Pemerintah telah menerima sebagian besar rekomendasi dari kemitraan dan memasukkan umpan balik dari Komisi Perubahan Iklim. Namun, pihaknya menolak proposal dari petani bahwa mereka memainkan peran penting dalam menetapkan harga emisi mereka sendiri.

3 dari 4 halaman

Emisi Nol Bersih

Di bawah rencana yang diusulkan, pada 2025, petani yang memenuhi ambang batas untuk ukuran kawanan dan penggunaan pupuk, akan diminta untuk membayar retribusi yang akan ditetapkan pemerintah setiap satu hingga tiga tahun, atas saran dari Komisi Perubahan Iklim dan petani. Harga akan dipengaruhi oleh kemajuan negara tersebut dalam memenuhi janji internasionalnya untuk mengurangi metana sebesar 10 persen pada 2030, turun dari level 2017.

Itu datang bersamaan dengan target emisi nol bersih untuk tahun 2050. Semua pendapatan dari retribusi akan digunakan untuk teknologi baru, penelitian dan pembayaran insentif kepada petani yang mengadopsi praktik ramah iklim.

Dokumen konsultasi akan ditandatangani oleh kabinet pada awal 2023. Jika rencana itu berhasil, itu bisa mengakhiri pertempuran panjang antara petani dan pembuat kebijakan yang muncul pada 2003 di bawah pemerintahan mantan Partai Buruh.
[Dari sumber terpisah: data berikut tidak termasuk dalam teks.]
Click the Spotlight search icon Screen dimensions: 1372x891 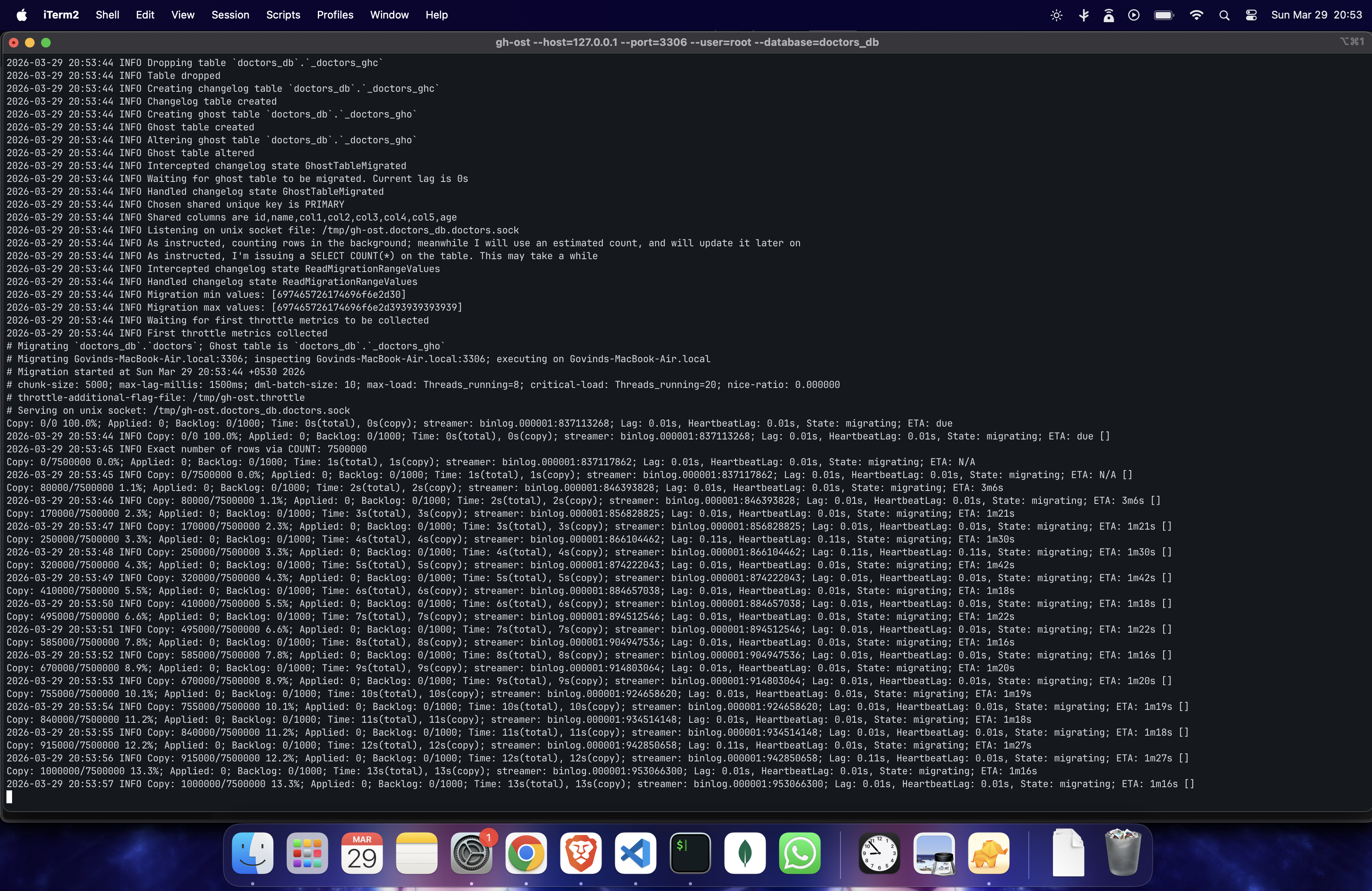(x=1224, y=15)
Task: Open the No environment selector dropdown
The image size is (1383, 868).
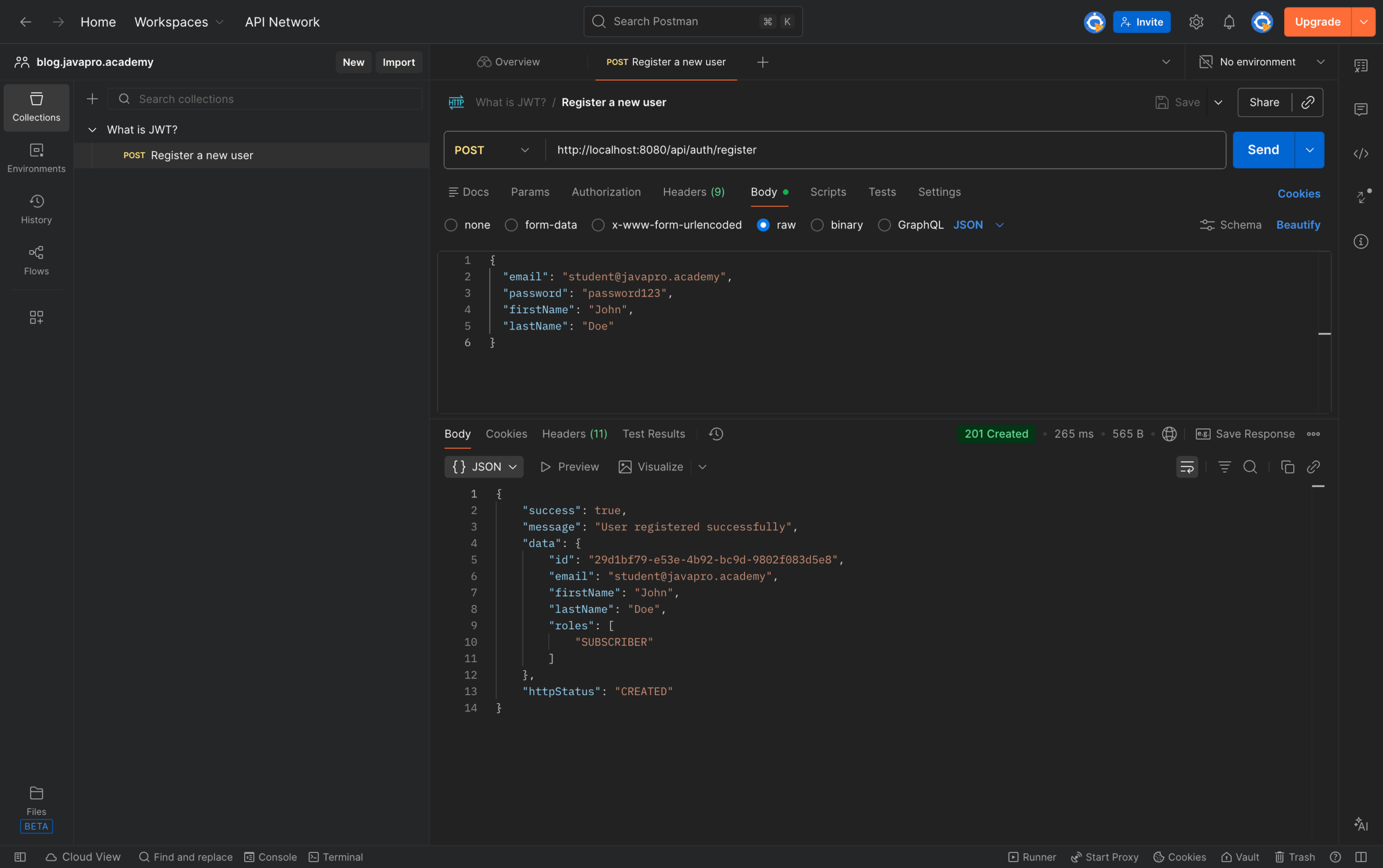Action: 1262,62
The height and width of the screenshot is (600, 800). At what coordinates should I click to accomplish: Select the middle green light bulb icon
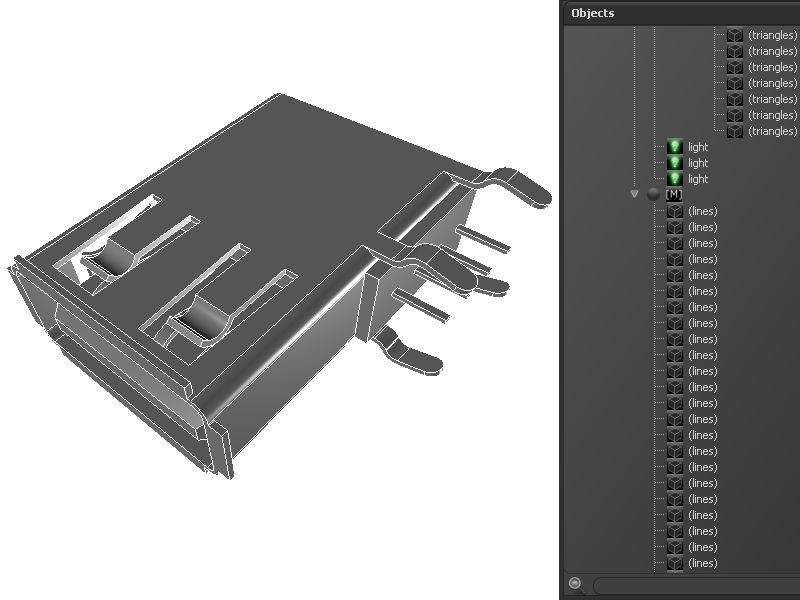click(675, 163)
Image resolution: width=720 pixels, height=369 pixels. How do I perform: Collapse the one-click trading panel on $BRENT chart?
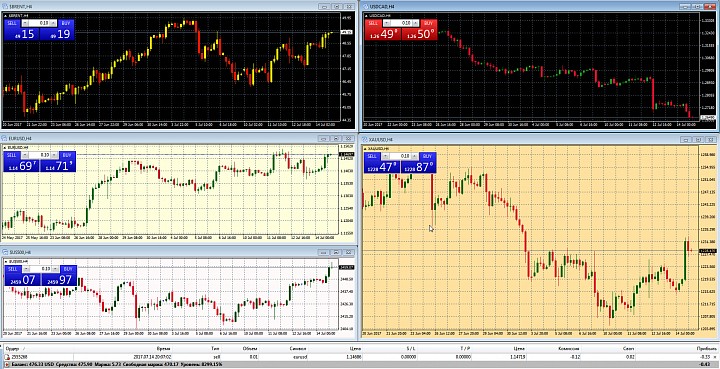(6, 16)
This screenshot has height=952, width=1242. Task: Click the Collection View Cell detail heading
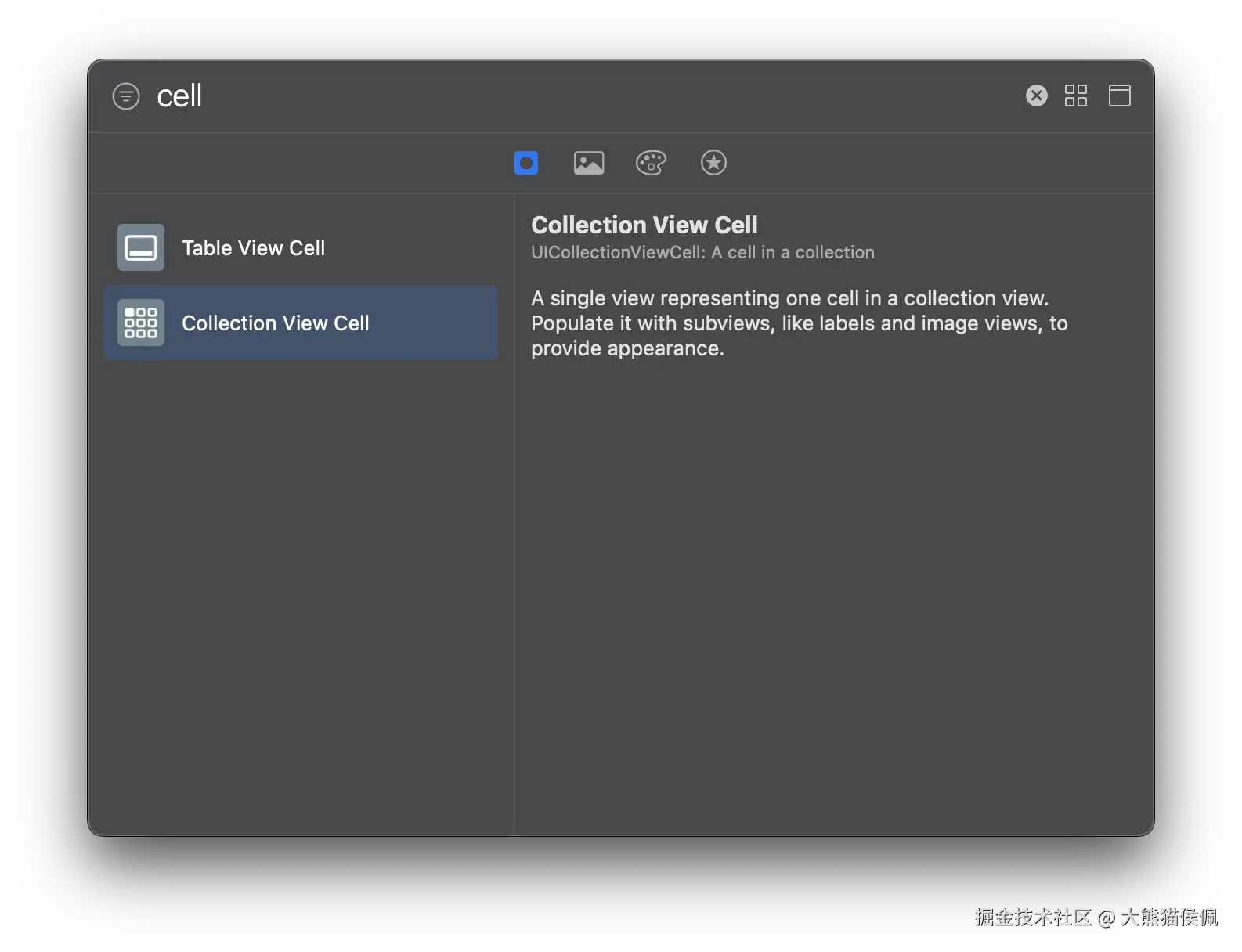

Perdana menteri saat itu, Helen Clark, mengusulkan pajak pada semua ternak untuk emisi metana mereka, yang dikenal sebagai "pajak kentut", yang memicu oposisi keras dari para petani dan akhirnya ditinggalkan.

"Ini merupakan perjalanan yang sangat panjang dan sudah lewat waktu yang kami tempuh," kata James Shaw, menteri perubahan iklim dan ketua bersama Partai Hijau, seraya menambahkan bahwa bekerja dengan petani untuk mengurangi emisi adalah prioritas, daripada mengandalkan mengimbangi emisi melalui kehutanan.

4 dari 4 halaman

Emisi Pertanian

"Ini lebih baik daripada 'penghalang' membawa pertanian ke dalam Skema Perdagangan Emisi, yang dapat melihat agribisnis hanya mengimbangi emisi pertanian tanpa membuat perubahan aktual untuk mengurangi emisi di pertanian," kata Shaw.

Kelompok industri yang berpartisipasi dalam kemitraan akan memiliki waktu hingga pertengahan November untuk mempertimbangkan rencana pemerintah, dengan beberapa telah menyatakan keprihatinan bahwa penanaman di lahan (sekuestrasi) akan diakui oleh Skema Perdagangan Emisi, daripada dimasukkan dalam skema harga pertanian.

"Jika petani harus menghadapi harga untuk emisi pertanian mereka mulai 2025, sangat penting bagi mereka untuk mendapatkan pengakuan yang layak atas sekuestrasi asli yang terjadi di pertanian mereka," kata Andrew Morrison, ketua Beef+Lamb New Zealand.

Morrison menyebut, "Peternak domba dan sapi Selandia Baru memiliki lebih dari 1,4 juta hektar hutan asli di tanah mereka yang menyerap karbon dan wajar saja jika ini diakui dengan tepat dalam kerangka apa pun sejak hari pertama."